This section addresses how users can gain unauthorized access to sensitive resource information (including billing rates), and how to prevent this unauthorized access.
Users who have the Configuration license can create entities such as reports, and then use those entities to query the database for sensitive data. To prevent this activity, remove the Configuration license. For information about how to remove licenses from a user or set of users, see Removing Licenses Using the Assign Licenses Wizard.
Note: Technically, users are not required to have the Configuration license in a production environment.
Users who belong to a security group that is assigned to one of the following access grants:
Cost: View Project, Program, and Time Sheet Cost Data
Cost: Edit Work Plan Cost Data
can see or edit skill rates, resource rates, or project costs. The user could divide the actual cost of a task by the actual effort to calculate the billing rate for a resource. Without one of these access grants, a user cannot see the actual cost of a task. Therefore, we recommend that you remove these access grants from all security groups and assign them only to individual project managers.
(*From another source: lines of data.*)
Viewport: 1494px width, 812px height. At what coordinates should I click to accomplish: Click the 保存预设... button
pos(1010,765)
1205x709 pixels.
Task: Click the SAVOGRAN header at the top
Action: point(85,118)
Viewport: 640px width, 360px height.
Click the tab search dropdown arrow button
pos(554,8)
Users who belong to security groups with one of the following Resource Management access grants assigned to it can access the user attribute window and view all attributes except for cost:
Resource Management. Edit All Resources
Resource Management. Edit only resources that I manage
Resource Management. View all resources
Resource Management. View my personal resource info only
To prevent such unauthorized access to resource attributes, remove these access grants from all security groups, and assign them only to the users within Human Resources who are responsible for providing cost rate information in the system.
To migrate code from the development environment to the staging environment, and then to the production environment, the administrator password is required. A user with Administrator access can assign licenses or security groups to grant visibility to resource attributes. We recommend that, in the staging and production environments, you give the "admin" user password only to an administrator level user within the IT organization.
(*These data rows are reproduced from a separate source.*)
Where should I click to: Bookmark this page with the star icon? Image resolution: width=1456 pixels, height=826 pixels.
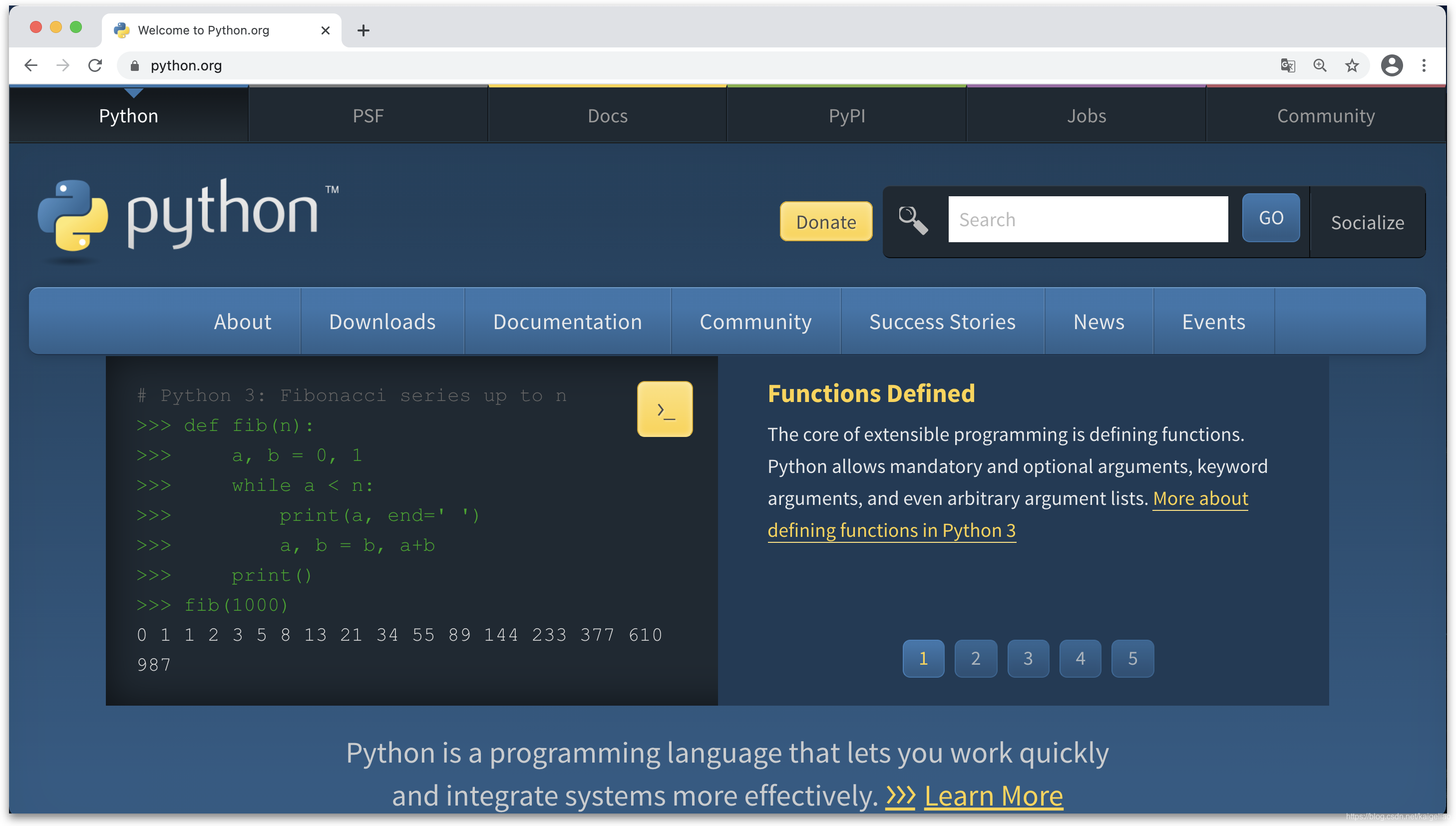click(1352, 66)
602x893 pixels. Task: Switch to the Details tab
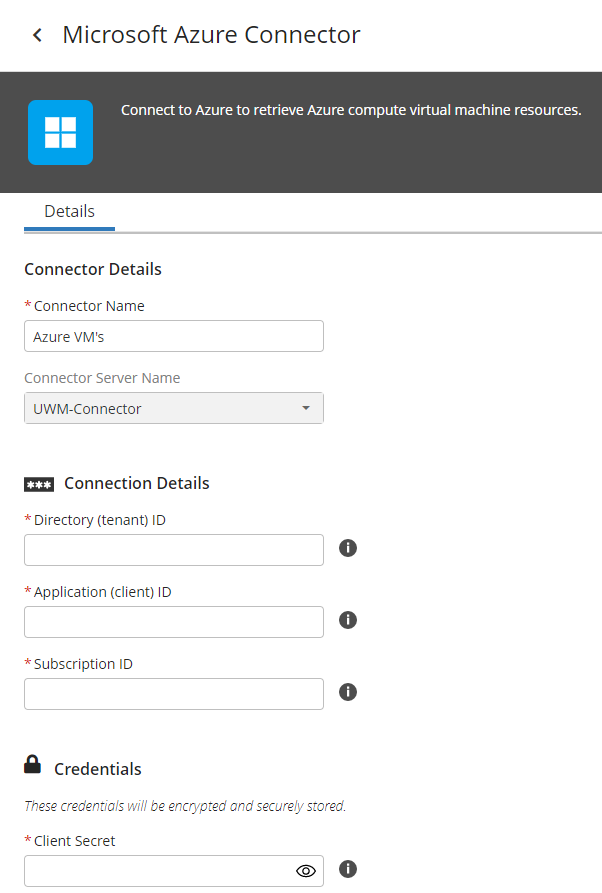pos(69,211)
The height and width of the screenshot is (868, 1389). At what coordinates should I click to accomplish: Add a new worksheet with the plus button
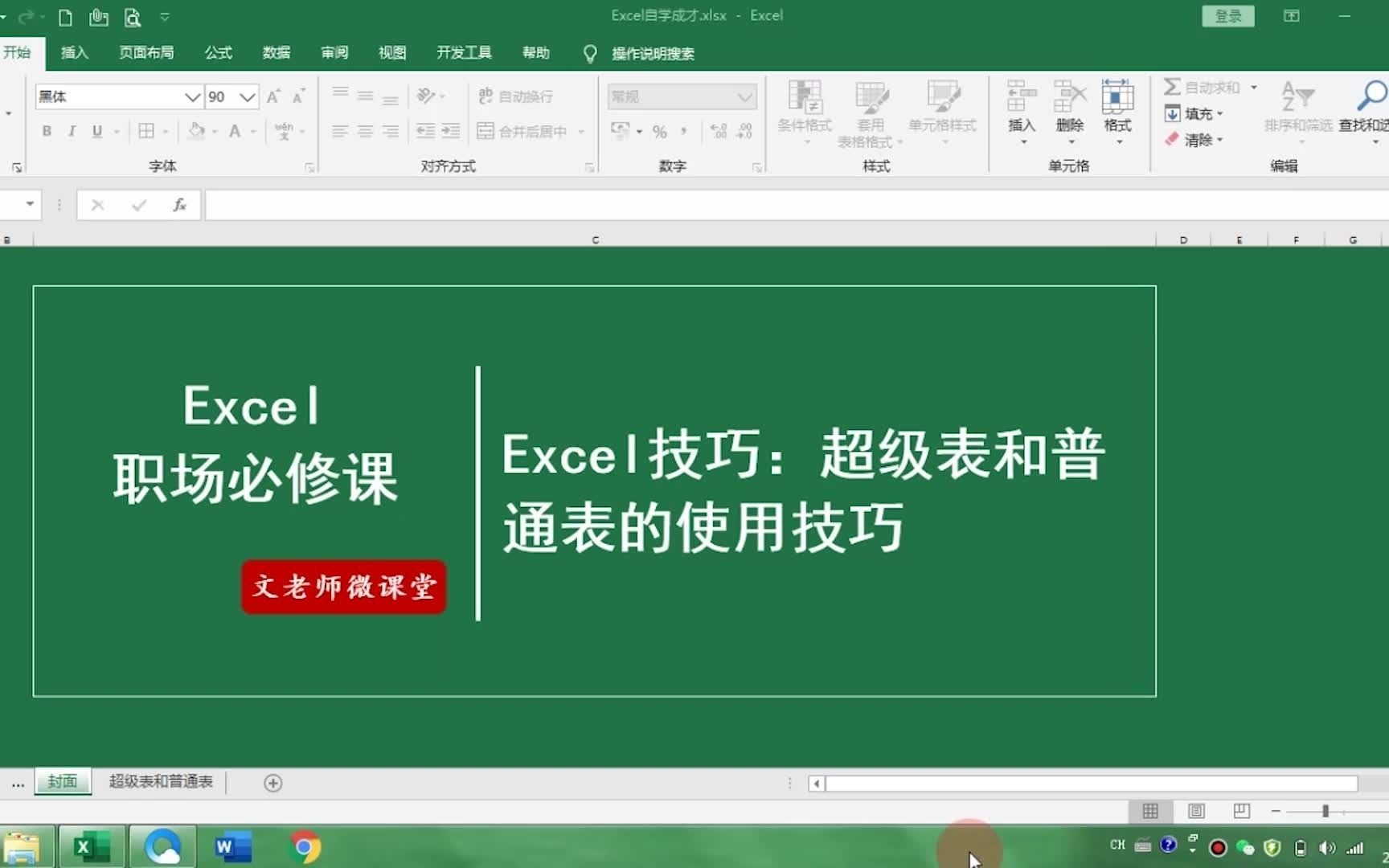pos(272,782)
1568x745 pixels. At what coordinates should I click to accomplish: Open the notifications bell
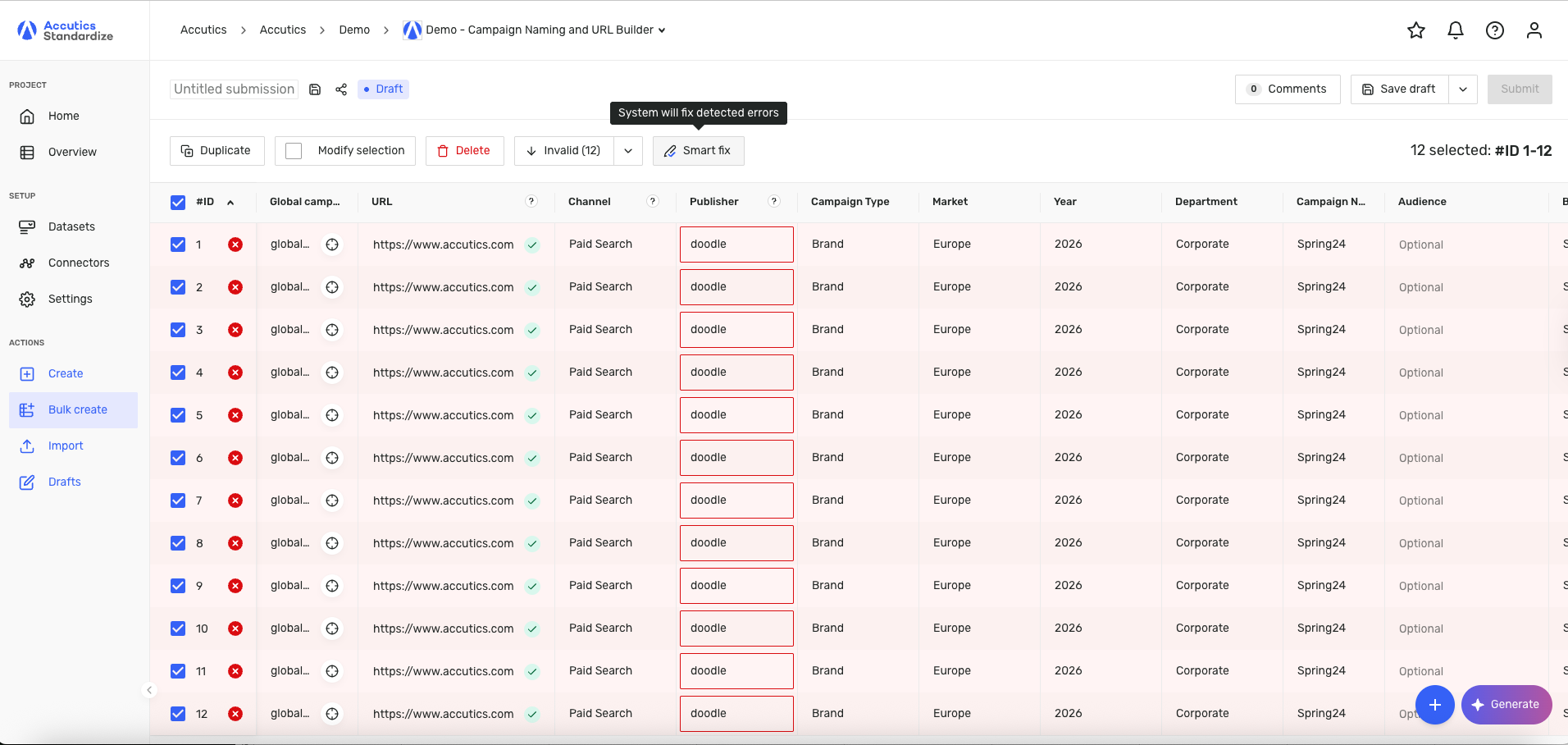(1456, 30)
The User Detail Report queries the database for information, and then displays some user attributes. (It does not report on resource rate.) Because this report is not secured, anyone who runs it can potentially access sensitive resource information. To prevent this from occurring, secure this report to the "admin" user only and to Human Resources members.
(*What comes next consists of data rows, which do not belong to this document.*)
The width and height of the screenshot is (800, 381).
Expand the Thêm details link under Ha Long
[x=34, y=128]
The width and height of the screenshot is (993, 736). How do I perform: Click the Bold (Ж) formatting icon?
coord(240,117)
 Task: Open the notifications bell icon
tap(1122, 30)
Note: Secure all reports to their intended audiences. For information about how to secure reports, see the Reports Guide and Reference.
Users who belong to a security group that has the Sys Admin: Server Tools - Execute SQL Runner access grant assigned, can access resource data by running database queries from the PPM Workbench. To ensure that this access grant is not misused, make sure that you link it only to the PPM Administrator security group, and to no other.